Top of ENTRIES SHOWN

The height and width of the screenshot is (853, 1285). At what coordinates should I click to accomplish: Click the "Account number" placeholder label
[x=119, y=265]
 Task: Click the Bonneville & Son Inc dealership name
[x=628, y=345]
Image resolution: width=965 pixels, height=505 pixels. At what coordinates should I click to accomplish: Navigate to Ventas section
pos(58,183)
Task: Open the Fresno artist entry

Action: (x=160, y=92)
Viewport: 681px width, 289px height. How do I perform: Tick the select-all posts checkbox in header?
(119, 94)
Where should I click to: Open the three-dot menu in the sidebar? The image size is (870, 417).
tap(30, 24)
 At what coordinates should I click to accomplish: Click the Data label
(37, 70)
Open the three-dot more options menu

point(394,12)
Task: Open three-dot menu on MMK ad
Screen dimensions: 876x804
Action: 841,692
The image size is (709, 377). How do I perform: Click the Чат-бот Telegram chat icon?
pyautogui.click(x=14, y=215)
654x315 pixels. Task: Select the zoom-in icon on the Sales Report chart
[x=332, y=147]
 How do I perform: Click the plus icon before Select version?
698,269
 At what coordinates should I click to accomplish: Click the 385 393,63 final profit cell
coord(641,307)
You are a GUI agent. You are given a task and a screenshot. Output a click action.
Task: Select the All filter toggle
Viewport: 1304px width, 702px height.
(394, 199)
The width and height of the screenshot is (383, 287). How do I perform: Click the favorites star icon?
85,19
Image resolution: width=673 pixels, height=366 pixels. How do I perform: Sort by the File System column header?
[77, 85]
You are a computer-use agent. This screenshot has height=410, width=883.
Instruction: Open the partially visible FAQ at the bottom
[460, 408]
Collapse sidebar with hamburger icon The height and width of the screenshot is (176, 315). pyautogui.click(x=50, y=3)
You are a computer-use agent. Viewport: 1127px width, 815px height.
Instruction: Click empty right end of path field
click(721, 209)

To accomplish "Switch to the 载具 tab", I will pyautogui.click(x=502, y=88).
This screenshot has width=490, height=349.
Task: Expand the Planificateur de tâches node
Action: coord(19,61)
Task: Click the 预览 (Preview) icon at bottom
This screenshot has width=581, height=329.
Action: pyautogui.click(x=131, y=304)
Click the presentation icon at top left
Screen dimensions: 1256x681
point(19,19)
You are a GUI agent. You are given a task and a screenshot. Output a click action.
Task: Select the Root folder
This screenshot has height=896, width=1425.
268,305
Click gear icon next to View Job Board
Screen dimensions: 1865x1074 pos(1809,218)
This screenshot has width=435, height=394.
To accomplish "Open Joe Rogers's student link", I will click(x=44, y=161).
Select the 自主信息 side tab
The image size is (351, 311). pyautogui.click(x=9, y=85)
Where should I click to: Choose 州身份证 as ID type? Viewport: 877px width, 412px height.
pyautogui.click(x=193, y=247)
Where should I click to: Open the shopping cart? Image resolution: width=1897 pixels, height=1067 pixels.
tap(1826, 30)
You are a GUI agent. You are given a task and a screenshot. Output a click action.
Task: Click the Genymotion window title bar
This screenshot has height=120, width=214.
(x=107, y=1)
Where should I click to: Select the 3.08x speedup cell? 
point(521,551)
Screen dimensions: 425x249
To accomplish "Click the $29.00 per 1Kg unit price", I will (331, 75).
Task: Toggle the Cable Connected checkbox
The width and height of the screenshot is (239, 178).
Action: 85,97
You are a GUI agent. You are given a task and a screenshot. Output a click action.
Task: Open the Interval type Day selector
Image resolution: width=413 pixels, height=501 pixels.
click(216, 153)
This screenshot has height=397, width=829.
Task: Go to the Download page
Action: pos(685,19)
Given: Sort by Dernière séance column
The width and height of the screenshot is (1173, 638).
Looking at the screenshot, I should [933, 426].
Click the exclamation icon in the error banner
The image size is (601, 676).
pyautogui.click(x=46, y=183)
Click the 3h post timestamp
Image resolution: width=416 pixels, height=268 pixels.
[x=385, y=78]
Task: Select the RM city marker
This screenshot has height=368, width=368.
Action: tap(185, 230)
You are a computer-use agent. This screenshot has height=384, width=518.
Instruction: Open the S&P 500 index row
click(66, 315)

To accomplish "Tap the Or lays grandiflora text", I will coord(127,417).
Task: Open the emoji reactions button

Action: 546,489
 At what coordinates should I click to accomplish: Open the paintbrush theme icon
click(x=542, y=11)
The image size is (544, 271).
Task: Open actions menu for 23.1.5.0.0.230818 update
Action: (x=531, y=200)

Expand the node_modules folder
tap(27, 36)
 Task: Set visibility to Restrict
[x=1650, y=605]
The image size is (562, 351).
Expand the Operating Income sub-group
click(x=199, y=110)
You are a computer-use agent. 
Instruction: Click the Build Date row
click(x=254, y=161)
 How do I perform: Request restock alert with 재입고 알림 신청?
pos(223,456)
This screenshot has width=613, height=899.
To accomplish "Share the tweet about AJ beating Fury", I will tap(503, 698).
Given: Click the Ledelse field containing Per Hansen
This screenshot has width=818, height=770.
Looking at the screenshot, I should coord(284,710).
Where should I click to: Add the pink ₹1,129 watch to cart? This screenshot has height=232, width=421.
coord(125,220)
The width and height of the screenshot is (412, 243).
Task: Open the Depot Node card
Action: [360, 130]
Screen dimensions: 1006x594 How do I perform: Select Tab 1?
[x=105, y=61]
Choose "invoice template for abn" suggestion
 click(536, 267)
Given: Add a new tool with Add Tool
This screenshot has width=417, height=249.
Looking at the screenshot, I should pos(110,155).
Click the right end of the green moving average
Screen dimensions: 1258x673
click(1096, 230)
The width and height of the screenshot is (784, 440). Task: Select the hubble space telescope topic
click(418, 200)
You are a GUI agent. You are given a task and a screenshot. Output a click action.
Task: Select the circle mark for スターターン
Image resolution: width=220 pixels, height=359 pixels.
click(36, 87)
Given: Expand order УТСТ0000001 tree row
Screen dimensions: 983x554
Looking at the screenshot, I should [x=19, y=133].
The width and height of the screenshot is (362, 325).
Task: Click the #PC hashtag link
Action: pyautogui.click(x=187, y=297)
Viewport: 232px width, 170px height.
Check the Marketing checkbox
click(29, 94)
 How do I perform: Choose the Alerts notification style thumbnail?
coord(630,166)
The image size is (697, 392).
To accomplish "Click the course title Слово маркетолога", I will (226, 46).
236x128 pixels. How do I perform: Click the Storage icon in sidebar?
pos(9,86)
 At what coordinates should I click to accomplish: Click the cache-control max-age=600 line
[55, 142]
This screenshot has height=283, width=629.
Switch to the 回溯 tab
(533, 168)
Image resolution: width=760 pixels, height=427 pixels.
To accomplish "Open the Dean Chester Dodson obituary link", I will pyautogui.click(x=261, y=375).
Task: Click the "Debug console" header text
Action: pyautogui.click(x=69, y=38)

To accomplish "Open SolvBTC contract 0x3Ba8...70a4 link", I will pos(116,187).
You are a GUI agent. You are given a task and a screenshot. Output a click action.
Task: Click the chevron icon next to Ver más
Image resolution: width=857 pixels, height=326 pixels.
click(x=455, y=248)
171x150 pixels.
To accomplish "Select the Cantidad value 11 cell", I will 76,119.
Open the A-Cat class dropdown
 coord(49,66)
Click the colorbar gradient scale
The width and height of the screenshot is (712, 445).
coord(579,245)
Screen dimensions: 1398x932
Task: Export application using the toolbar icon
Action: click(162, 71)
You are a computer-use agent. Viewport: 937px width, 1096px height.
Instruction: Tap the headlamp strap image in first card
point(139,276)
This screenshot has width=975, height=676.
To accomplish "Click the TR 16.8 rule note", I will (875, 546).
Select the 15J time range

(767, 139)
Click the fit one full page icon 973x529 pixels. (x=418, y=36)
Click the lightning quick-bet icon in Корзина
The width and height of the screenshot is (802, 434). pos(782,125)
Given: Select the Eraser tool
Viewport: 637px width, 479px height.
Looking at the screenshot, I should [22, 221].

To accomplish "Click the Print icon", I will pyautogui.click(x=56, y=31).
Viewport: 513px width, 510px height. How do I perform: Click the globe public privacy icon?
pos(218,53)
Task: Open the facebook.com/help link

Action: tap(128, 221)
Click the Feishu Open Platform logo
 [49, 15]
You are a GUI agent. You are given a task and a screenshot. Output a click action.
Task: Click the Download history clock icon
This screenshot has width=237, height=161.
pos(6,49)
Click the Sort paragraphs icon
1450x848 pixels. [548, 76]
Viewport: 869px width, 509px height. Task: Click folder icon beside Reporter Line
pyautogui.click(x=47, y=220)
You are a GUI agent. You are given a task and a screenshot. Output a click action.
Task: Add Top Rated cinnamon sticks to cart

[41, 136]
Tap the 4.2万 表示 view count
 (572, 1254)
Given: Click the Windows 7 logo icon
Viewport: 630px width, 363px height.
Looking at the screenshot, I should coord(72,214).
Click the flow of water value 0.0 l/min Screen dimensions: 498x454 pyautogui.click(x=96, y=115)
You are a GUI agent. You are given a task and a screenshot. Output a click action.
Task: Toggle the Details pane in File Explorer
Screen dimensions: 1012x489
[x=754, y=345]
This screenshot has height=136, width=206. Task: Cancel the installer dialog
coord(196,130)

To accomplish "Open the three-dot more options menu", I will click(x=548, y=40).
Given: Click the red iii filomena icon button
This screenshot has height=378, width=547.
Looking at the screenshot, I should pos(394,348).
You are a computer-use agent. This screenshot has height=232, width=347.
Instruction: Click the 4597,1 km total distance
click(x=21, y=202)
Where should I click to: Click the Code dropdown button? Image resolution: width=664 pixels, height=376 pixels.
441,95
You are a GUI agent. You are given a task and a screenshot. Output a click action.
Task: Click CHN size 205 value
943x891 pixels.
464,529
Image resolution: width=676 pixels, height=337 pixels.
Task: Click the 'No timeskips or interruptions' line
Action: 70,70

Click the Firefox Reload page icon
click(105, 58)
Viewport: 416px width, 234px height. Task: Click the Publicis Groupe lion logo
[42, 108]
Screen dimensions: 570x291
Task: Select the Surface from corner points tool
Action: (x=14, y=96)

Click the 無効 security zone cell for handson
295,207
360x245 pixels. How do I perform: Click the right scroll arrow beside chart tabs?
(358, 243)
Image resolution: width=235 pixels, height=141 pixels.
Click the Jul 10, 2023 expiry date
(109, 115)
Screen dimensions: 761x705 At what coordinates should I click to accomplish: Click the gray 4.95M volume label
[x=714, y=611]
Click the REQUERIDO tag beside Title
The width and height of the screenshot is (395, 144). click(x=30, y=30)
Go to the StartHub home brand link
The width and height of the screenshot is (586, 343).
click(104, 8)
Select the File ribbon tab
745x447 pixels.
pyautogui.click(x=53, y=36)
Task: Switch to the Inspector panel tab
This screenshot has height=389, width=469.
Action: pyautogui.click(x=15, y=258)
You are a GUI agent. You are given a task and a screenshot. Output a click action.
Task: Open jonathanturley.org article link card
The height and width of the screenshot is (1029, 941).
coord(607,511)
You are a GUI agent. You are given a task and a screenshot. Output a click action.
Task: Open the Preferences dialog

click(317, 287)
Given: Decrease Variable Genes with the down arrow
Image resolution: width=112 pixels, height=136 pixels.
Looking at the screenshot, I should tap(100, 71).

Bottom of ENTRIES SHOWN

## DIRECTIONS FOR THIS TASK
All lines above from the one holding "Expand the node_modules folder" to the one holding "This screenshot has width=613, height=899.", inclusive, are to be copied exactly; no other line is wanted.

## RESPONSE BELOW
Expand the node_modules folder
tap(27, 36)
 Task: Set visibility to Restrict
[x=1650, y=605]
The image size is (562, 351).
Expand the Operating Income sub-group
click(x=199, y=110)
You are a computer-use agent. 
Instruction: Click the Build Date row
click(x=254, y=161)
 How do I perform: Request restock alert with 재입고 알림 신청?
pos(223,456)
This screenshot has width=613, height=899.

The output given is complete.